--- Available records ---
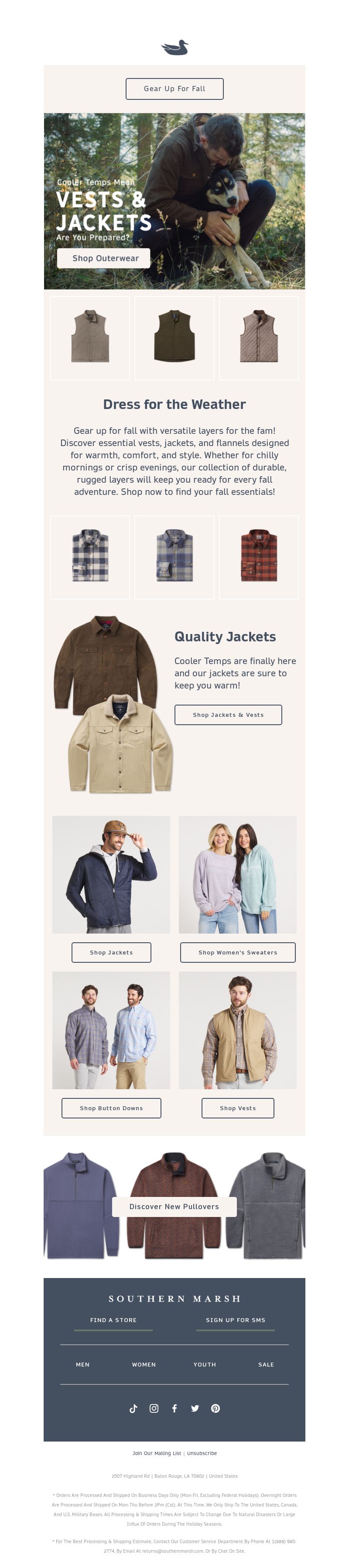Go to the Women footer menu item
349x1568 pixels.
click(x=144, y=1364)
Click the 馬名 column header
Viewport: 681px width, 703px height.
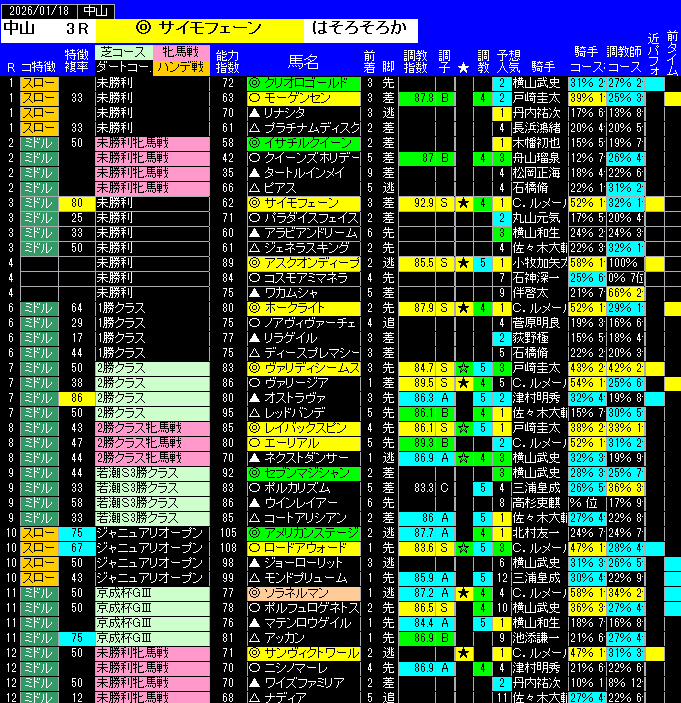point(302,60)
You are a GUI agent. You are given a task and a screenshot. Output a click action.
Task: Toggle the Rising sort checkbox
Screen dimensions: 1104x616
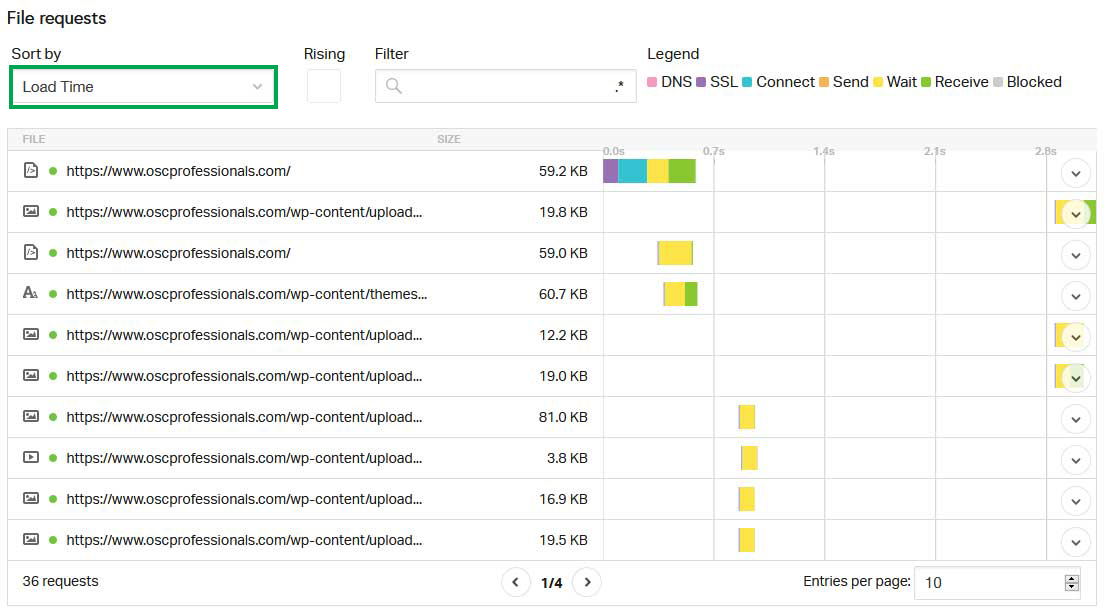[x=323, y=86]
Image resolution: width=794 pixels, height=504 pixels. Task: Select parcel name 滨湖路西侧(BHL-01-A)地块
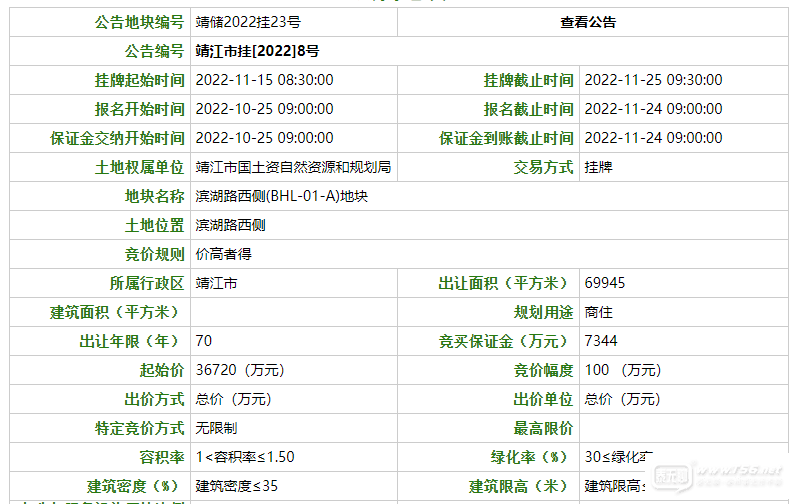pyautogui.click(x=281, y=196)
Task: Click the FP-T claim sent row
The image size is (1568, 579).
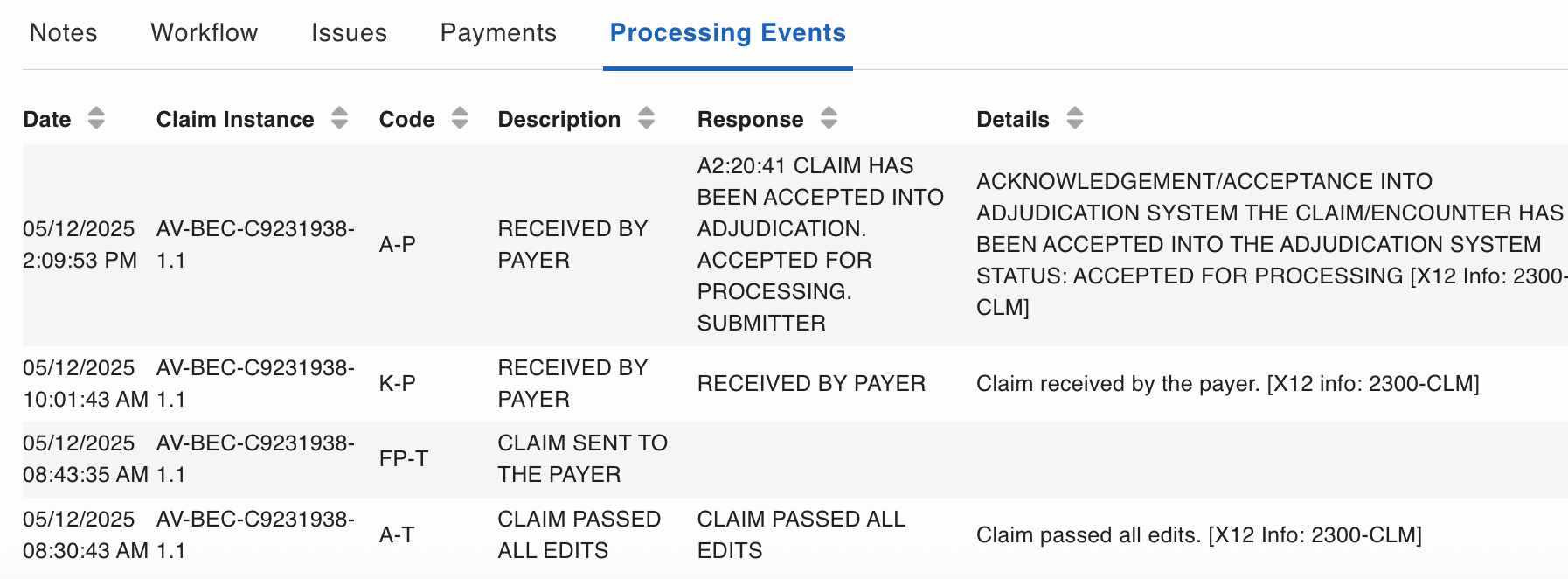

--- Task details ---
Exact copy, pictures omitted: every line from the one holding "Click the 馬名 column header" through the last line of the data above, and nothing else.

--- Task solution ---
Click the 馬名 column header
Viewport: 681px width, 703px height.
point(302,60)
You are a GUI agent. You are given a task and a screenshot. Output a click action.
Task: Toggle the Rising sort checkbox
Screen dimensions: 1104x616
[x=323, y=86]
Image resolution: width=794 pixels, height=504 pixels. Task: Select parcel name 滨湖路西侧(BHL-01-A)地块
pyautogui.click(x=281, y=196)
Task: Click the FP-T claim sent row
The image size is (1568, 579).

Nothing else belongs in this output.